▶ **Source document**

────────────────────

God DID see fit to bringing her back to me one last time. We dated again during that fateful summer between my junior and senior years at Indiana University. Andrea had gone to New Jersey to visit her father for a week. I went back to my hometown (I was originally suppose to go with her). We got back the same day. I found in my apartment a warrant out for my arrest. I called the police and they told me that I had better be at the station first thing in the morning or someone would come and get me. I went over to my full-time job and discovered I no longer had one. No explanation was given. I finally got in touch with Andrea on the phone. She wanted to meet with me.

She was at that time in Indianapolis, some 50 miles from Bloomington, where I was at IU. She wanted to meet me at a small town about half-way between us. I pleaded, "Please tell me that you aren't going to end it. I have a warrant out for my arrest and have lost my job. I can't lose you, too." She assured me that she wasn't breaking up. Once more I pleaded, "If you are going to end this, end it now on the phone. Don't make me go on a road trip just to have my heart handed to me." Again, I was assured that she wasn't ending it.

When I got to the parking lot where we met, I immediately saw the look on her face. It revealed that it was over. She confirmed it.

I lost it. I was yelling, waving my arms, asked her why. It surely must have scared her. She had never seen me like that before. I had never seen me like that before. I honestly believed that I wasn't going to make it back to Bloomington alive. I had no incentive. I had officially lost everything.

In all the raving, my mouth uttered, "And I didn't even talk to you about God like I told Him I would." At that very moment, a total peace came over me. It was like I stepped outside of my body, and the Spirit of God stepped into my place. I was a mere spectator as I heard my voice say, "So I am going to tell you about Him right now." The next few minutes, I shared my faith with Andrea, urged her to search for Him further, prayed with her and calmly drove back to Bloomington to face the rest of my problems, totally at peace.

────────────────────

▶ **Records to process**
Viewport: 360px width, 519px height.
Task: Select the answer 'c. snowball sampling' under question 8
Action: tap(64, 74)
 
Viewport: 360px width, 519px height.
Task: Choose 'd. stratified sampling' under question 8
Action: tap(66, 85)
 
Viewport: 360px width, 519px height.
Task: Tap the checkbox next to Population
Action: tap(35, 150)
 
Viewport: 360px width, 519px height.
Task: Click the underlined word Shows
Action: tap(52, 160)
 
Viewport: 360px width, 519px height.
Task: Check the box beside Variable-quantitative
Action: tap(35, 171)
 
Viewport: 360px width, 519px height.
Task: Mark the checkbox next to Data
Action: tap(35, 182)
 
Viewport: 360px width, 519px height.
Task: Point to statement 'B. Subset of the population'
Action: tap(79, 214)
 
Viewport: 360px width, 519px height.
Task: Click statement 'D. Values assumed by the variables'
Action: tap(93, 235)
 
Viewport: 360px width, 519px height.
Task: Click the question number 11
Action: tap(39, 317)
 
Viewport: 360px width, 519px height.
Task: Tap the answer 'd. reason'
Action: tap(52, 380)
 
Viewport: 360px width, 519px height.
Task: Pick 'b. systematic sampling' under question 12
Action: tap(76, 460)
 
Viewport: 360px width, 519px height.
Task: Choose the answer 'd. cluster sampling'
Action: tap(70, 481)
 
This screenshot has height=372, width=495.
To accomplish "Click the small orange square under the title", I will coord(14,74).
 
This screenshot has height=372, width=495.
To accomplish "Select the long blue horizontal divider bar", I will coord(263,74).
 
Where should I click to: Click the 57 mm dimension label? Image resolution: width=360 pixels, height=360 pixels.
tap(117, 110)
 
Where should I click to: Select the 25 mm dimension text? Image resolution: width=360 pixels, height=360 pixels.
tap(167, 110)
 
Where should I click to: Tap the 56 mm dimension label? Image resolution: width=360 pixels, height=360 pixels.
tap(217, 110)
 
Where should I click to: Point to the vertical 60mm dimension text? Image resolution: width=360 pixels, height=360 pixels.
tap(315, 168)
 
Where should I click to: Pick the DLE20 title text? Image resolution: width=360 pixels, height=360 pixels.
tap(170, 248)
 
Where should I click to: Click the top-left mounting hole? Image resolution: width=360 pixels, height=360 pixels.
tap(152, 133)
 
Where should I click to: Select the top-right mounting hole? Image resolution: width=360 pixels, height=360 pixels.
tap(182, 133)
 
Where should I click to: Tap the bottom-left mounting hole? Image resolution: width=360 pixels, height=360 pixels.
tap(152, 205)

────────────────────

▶ **Exercise set**
• 1. Retype the breakup story word for word, in full.
• 2. Put everything in the rows from the line containing "Where should I click to: Pick" down to the final row into a numbered list, one line per item, with blank lines dropped.
The breakup story and the rows are unrelated to each other.

▶ **Answers to the exercise**
• 1.
God DID see fit to bringing her back to me one last time. We dated again during that fateful summer between my junior and senior years at Indiana University. Andrea had gone to New Jersey to visit her father for a week. I went back to my hometown (I was originally suppose to go with her). We got back the same day. I found in my apartment a warrant out for my arrest. I called the police and they told me that I had better be at the station first thing in the morning or someone would come and get me. I went over to my full-time job and discovered I no longer had one. No explanation was given. I finally got in touch with Andrea on the phone. She wanted to meet with me.

She was at that time in Indianapolis, some 50 miles from Bloomington, where I was at IU. She wanted to meet me at a small town about half-way between us. I pleaded, "Please tell me that you aren't going to end it. I have a warrant out for my arrest and have lost my job. I can't lose you, too." She assured me that she wasn't breaking up. Once more I pleaded, "If you are going to end this, end it now on the phone. Don't make me go on a road trip just to have my heart handed to me." Again, I was assured that she wasn't ending it.

When I got to the parking lot where we met, I immediately saw the look on her face. It revealed that it was over. She confirmed it.

I lost it. I was yelling, waving my arms, asked her why. It surely must have scared her. She had never seen me like that before. I had never seen me like that before. I honestly believed that I wasn't going to make it back to Bloomington alive. I had no incentive. I had officially lost everything.

In all the raving, my mouth uttered, "And I didn't even talk to you about God like I told Him I would." At that very moment, a total peace came over me. It was like I stepped outside of my body, and the Spirit of God stepped into my place. I was a mere spectator as I heard my voice say, "So I am going to tell you about Him right now." The next few minutes, I shared my faith with Andrea, urged her to search for Him further, prayed with her and calmly drove back to Bloomington to face the rest of my problems, totally at peace.

• 2.
1. Where should I click to: Pick the DLE20 title text? Image resolution: width=360 pixels, height=360 pixels.
2. tap(170, 248)
3. Where should I click to: Click the top-left mounting hole? Image resolution: width=360 pixels, height=360 pixels.
4. tap(152, 133)
5. Where should I click to: Select the top-right mounting hole? Image resolution: width=360 pixels, height=360 pixels.
6. tap(182, 133)
7. Where should I click to: Tap the bottom-left mounting hole? Image resolution: width=360 pixels, height=360 pixels.
8. tap(152, 205)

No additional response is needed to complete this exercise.